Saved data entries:
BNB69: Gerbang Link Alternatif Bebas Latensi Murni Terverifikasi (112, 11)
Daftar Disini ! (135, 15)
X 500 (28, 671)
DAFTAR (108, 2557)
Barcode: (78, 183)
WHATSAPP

Assigned task | A faithful, word-for-word transcription of the data above is required.

Answer for this exercise |
BNB69: Gerbang Link Alternatif Bebas Latensi Murni Terverifikasi (112, 11)
Daftar Disini ! (135, 15)
X 500 (28, 671)
DAFTAR (108, 2557)
Barcode: (78, 183)
WHATSAPP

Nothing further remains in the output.